■ TEXT SEGMENT

========================================================================

Wednesday 17 April 2019

passionate elementals: Maundy Thursday: Perfume


Nothing is more memorable than a smell. One scent can be unexpected, momentary and fleeting, yet conjure up a childhood summer beside a lake in the mountains; another, a moonlit beach; a third, a family dinner of pot roast and sweet potatoes during a myrtle-mad August in a Midwestern town. Smells detonate softly in our memory like poignant land mines hidden under the weedy mass of years. Hit a tripwire of smell and memories explode all at once. A complex vision leaps out of the undergrowth.
Diane Ackerman


The crush of sweating, dusty travellers searching out their Passover accommodation; sweet grassy animal dung littering the roadways, steaming in piles in the sunshine.

Guests jam-packed elbow to well-dressed-now-dishevelled-elbow, at an invitation-only supper, garlic and cinnamon rising up into the warm air circulating above empty platters;  guests staring open mouthed, startled at the noise the sealed alabaster jar makes as it shatters, as liquid spills forth, as the musk of spikenard reaches their corner; guests craning their necks to see the travesty of this too-brazen woman, this too-public display of too-much affection; gossip-monger guests relishing every moan this would-be-Messiah makes as his muscles ease under her touch: her scent, the scent of the Himalayas, slowly becoming his.  She is ‘Beloved’; he is hers.

Bursting out into the warm evening, wanting to find a quiet place, he comes to the place they call Gethsamene, where the sweet olive oil is pressed, where the ripeness of that day’s flowing green juice still lingers, the oil with which he could anoint each bowed head as they join with him in prayer, watching the city calm, as the warmth finally seeps out of the day, replaced by the bitter chill of dead of night.

========================================================================

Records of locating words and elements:
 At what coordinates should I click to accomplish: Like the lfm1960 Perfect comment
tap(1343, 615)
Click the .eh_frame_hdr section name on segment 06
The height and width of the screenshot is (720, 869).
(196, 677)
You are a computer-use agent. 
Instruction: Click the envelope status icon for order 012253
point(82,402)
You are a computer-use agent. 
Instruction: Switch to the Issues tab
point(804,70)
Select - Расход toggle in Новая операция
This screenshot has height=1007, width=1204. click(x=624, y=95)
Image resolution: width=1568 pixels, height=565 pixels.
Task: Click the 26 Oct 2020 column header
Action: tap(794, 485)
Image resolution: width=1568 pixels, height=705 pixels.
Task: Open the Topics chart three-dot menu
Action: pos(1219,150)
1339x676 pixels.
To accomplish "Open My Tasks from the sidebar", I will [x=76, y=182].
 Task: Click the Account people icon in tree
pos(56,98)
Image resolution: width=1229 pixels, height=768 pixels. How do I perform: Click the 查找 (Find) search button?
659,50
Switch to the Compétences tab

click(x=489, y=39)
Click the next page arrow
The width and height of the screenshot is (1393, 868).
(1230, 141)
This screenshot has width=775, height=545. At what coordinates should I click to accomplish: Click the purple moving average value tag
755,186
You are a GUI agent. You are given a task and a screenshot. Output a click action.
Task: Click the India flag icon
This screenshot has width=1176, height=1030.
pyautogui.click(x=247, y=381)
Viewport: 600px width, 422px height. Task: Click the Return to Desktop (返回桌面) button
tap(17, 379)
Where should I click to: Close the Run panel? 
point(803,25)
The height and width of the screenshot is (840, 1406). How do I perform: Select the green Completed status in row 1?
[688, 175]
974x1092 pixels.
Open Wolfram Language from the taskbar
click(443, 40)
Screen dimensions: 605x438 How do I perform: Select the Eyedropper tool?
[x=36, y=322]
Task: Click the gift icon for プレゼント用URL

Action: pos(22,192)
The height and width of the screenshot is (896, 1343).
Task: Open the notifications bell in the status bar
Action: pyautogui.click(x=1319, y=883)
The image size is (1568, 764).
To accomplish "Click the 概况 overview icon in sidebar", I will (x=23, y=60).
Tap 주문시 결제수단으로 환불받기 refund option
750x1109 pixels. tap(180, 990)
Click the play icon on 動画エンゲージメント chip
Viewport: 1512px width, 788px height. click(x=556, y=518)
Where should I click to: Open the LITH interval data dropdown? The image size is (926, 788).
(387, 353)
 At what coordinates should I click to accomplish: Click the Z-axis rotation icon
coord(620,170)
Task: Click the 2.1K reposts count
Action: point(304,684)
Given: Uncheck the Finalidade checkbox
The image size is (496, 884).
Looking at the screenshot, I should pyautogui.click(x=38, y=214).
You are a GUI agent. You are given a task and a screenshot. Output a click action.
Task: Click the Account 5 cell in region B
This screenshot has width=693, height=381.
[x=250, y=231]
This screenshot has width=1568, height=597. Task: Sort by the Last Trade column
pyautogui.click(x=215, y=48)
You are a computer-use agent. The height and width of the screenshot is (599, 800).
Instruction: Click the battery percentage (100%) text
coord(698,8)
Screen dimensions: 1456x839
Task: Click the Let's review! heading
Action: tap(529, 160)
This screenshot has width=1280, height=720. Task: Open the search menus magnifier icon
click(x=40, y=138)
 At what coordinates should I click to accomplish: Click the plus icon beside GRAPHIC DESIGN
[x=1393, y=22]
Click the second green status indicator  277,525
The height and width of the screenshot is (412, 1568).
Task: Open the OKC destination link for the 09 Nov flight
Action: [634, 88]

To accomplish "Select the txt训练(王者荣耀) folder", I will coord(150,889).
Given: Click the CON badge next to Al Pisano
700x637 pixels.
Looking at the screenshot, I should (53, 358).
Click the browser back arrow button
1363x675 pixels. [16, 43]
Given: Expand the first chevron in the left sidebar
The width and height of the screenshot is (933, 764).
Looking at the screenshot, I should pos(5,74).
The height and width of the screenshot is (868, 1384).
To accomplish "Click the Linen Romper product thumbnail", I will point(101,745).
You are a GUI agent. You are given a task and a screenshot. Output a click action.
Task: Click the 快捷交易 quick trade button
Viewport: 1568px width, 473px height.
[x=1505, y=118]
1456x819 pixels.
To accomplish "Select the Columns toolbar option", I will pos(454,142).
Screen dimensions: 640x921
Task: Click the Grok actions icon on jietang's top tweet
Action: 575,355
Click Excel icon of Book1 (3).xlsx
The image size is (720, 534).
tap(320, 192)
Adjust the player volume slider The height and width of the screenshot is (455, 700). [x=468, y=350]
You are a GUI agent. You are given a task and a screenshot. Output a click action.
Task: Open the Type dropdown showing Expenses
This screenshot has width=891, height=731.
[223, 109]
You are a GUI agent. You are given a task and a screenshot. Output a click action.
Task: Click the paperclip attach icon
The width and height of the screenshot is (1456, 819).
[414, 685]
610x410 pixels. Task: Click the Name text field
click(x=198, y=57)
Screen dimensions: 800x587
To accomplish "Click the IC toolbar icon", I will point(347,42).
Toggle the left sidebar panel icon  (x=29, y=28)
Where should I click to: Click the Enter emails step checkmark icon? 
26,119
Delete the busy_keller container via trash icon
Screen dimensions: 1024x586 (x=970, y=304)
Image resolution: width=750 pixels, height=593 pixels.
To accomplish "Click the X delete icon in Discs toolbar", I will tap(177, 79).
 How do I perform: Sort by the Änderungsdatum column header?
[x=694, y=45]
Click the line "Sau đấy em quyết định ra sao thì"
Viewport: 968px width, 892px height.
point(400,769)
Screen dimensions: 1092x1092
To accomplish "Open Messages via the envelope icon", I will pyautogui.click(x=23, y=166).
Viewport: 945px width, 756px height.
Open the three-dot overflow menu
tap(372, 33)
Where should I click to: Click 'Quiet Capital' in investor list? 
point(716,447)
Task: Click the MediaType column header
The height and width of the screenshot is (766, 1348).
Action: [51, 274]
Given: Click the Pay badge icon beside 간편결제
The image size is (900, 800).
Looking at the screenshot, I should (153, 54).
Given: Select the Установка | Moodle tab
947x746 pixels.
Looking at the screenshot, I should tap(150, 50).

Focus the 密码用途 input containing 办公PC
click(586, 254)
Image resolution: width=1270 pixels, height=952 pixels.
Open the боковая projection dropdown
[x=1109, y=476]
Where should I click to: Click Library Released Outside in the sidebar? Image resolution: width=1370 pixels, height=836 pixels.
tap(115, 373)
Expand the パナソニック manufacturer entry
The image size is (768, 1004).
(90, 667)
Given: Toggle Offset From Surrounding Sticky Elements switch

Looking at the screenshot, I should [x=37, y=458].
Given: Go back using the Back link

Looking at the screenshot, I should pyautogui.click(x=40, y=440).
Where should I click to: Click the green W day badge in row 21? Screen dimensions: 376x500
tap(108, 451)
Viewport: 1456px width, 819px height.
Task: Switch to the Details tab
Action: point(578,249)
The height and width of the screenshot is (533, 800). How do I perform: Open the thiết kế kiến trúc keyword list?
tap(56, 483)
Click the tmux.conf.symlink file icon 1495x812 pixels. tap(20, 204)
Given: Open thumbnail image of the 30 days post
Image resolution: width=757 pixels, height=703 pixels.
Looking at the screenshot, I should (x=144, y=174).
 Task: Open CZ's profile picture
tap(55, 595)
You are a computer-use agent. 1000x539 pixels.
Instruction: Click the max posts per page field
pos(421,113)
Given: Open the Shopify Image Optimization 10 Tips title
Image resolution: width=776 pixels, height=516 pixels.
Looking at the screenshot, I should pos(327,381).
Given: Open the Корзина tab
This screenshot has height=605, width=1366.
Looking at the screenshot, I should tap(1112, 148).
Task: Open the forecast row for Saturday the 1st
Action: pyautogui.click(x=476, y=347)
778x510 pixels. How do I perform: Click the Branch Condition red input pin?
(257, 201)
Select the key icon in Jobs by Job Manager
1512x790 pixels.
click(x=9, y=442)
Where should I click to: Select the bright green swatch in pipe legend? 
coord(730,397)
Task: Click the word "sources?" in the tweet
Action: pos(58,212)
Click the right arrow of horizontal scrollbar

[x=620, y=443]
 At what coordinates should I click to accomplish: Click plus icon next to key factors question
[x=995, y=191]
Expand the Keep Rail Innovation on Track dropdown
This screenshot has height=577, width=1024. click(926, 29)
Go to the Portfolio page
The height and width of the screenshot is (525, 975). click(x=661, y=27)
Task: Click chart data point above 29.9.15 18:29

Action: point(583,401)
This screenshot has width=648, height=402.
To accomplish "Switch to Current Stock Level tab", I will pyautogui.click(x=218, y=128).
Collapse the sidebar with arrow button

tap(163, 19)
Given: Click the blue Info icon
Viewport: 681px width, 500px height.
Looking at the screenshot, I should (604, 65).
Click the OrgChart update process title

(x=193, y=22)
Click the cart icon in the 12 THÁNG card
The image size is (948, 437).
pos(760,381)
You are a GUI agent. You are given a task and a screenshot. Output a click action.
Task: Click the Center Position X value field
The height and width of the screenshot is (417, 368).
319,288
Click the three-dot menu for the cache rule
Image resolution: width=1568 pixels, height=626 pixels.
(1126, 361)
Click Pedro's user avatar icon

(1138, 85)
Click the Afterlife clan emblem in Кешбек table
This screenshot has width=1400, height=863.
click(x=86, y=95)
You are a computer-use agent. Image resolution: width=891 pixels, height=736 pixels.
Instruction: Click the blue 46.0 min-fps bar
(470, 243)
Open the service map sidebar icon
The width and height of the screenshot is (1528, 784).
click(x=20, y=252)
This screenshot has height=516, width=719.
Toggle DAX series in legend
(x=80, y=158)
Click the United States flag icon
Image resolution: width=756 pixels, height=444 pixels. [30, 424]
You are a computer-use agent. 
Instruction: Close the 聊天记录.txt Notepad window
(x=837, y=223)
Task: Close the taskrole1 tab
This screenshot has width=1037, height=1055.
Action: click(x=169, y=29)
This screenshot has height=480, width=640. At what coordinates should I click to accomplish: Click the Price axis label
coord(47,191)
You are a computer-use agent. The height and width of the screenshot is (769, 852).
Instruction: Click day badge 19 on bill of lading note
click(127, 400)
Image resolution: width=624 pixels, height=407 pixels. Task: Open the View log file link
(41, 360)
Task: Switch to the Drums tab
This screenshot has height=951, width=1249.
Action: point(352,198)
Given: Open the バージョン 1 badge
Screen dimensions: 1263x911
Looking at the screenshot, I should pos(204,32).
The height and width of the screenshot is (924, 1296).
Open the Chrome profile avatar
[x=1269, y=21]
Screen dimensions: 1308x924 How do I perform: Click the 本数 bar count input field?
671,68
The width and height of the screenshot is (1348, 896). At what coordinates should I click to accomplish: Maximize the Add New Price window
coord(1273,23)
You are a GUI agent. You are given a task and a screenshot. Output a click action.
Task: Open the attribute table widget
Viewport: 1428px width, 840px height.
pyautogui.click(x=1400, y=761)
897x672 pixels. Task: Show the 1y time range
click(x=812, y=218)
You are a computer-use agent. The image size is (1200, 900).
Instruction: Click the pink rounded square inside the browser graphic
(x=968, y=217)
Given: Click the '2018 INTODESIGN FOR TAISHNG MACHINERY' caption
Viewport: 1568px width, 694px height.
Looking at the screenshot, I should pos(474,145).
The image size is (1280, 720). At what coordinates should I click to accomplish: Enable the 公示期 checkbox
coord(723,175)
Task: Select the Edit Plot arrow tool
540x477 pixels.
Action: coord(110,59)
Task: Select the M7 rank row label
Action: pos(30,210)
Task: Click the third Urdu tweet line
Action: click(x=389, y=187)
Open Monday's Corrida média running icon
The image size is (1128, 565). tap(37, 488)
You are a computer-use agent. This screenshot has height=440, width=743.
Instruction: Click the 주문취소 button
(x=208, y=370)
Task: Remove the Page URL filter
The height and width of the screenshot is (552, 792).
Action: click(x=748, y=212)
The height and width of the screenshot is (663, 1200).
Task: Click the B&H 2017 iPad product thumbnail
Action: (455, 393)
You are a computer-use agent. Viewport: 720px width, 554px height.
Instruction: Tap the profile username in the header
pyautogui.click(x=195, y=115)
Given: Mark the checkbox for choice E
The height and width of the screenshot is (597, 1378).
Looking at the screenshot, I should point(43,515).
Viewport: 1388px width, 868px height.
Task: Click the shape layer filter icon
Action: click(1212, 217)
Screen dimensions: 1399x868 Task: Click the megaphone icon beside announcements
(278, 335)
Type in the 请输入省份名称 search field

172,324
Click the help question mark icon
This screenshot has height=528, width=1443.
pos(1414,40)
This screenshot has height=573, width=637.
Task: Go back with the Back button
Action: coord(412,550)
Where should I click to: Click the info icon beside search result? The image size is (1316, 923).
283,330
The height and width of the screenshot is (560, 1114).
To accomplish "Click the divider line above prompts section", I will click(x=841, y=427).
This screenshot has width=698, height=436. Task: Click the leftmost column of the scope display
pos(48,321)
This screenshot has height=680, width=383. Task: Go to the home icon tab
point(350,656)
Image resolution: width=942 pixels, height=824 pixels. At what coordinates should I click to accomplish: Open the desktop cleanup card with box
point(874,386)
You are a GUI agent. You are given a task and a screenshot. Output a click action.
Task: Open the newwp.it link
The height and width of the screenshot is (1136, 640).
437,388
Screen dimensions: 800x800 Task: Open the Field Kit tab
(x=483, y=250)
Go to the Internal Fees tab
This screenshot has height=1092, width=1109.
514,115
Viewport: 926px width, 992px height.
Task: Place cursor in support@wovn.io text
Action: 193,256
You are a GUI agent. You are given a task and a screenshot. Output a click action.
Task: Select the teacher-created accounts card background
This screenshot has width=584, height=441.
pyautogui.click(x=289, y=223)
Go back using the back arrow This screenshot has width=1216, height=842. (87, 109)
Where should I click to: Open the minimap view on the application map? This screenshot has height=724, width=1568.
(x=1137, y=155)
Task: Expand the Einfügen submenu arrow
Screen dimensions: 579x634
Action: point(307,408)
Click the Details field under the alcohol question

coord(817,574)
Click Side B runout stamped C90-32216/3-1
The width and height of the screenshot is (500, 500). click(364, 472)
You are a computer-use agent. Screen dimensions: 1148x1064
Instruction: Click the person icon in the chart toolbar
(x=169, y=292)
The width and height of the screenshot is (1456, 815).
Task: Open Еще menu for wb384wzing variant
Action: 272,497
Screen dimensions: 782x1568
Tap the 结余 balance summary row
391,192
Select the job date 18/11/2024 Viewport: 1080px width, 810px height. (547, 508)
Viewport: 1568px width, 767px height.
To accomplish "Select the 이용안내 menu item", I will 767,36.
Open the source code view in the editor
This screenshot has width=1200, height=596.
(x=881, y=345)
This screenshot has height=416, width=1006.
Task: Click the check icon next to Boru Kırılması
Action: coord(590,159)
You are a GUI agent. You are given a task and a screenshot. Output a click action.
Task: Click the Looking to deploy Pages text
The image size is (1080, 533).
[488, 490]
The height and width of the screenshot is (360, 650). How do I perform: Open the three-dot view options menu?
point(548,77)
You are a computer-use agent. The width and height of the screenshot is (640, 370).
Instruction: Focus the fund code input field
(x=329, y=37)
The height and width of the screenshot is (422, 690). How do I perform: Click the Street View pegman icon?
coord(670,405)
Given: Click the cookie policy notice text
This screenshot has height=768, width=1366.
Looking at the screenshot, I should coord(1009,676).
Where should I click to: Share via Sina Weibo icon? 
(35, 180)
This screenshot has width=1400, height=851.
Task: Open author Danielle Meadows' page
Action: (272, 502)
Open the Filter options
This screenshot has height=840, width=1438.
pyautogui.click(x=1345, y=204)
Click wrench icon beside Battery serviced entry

========================================================================

■ JOBS
• 1. Recast the stretch of the records from the line containing "Given: Select the Установка | Moodle tab" through the line containing "Action: point(578,249)" as a JSON list of strings, one per line, with blank lines left out.
• 2. Continue the Maundy Thursday meditation on perfume from where it stops.
The records have no connection to the text.

■ ANSWERS GIVEN
• 1.
[
  "Given: Select the Установка | Moodle tab",
  "947x746 pixels.",
  "Looking at the screenshot, I should tap(150, 50).",
  "Focus the 密码用途 input containing 办公PC",
  "click(586, 254)",
  "Image resolution: width=1270 pixels, height=952 pixels.",
  "Open the боковая projection dropdown",
  "[x=1109, y=476]",
  "Where should I click to: Click Library Released Outside in the sidebar? Image resolution: width=1370 pixels, height=836 pixels.",
  "tap(115, 373)",
  "Expand the パナソニック manufacturer entry",
  "The image size is (768, 1004).",
  "(90, 667)",
  "Given: Toggle Offset From Surrounding Sticky Elements switch",
  "Looking at the screenshot, I should [x=37, y=458].",
  "Given: Go back using the Back link",
  "Looking at the screenshot, I should pyautogui.click(x=40, y=440).",
  "Where should I click to: Click the green W day badge in row 21? Screen dimensions: 376x500",
  "tap(108, 451)",
  "Viewport: 1456px width, 819px height.",
  "Task: Switch to the Details tab",
  "Action: point(578,249)"
]

• 2.
The metallic tang of blood falling on the floor of the chalky limestone quarry mingles with rough rushed red wine laced with bitter yellow myrrh, designed to numb, not awaken, his senses; but he refuses to drink; through the excruciation of each pain he smells instead her spikenard still on his skin, and he knows there is at least one here who tried to heal him.

When last breath escapes, the rich man brings armfuls of myrrh and aloes, so much more than is usually needed, but these oils will be smoothed over lacerations and cuts, working as antiseptics on those hideous wounds that may yet miraculously knit together; the rich man tries to remember his scriptures as he works, tries to recall the tone of voice the Teacher had used to explain them: could it really be possible that this broken body might yet live?

The ‘Marys’ do not quite trust the rich man has done a good enough job, that the body of the man they loved is as well wrapped against putrefaction as possible, so they bring their jars and baskets, spices from Arabia, from Egypt, from the deserts of Palestine.  When the women come to a shocked standstill before a gaping tomb, how many of these precious powders are dropped the ground, oils spilling freely again, soaking this earth with rich mixtures from the Orient, dripping from their hands, smearing onto their dresses, as they turn and race to tell the news?


The lily-perfumed wings of love
Will lay the dust of all your grief.
Patience my heart, and struggle on. 

For when love binds,
It binds you to the tyranny of a racing steed,
And when love scatters,
It flings the soul-like fragments of the stars
Out of the ambergris scented woods. 

Love makes of each moment an eternity
And tends the garden of the heart’s desire
When love mocks, ruby tears fall heavy as pomegranates
And when love looks, it sees your deepest mystery. 

Love seeks out the tears of hidden hearts
And turns not from the Lovers of the Dawn.
Is there a remedy for the pain of love?
Or is it too unbearable for thought?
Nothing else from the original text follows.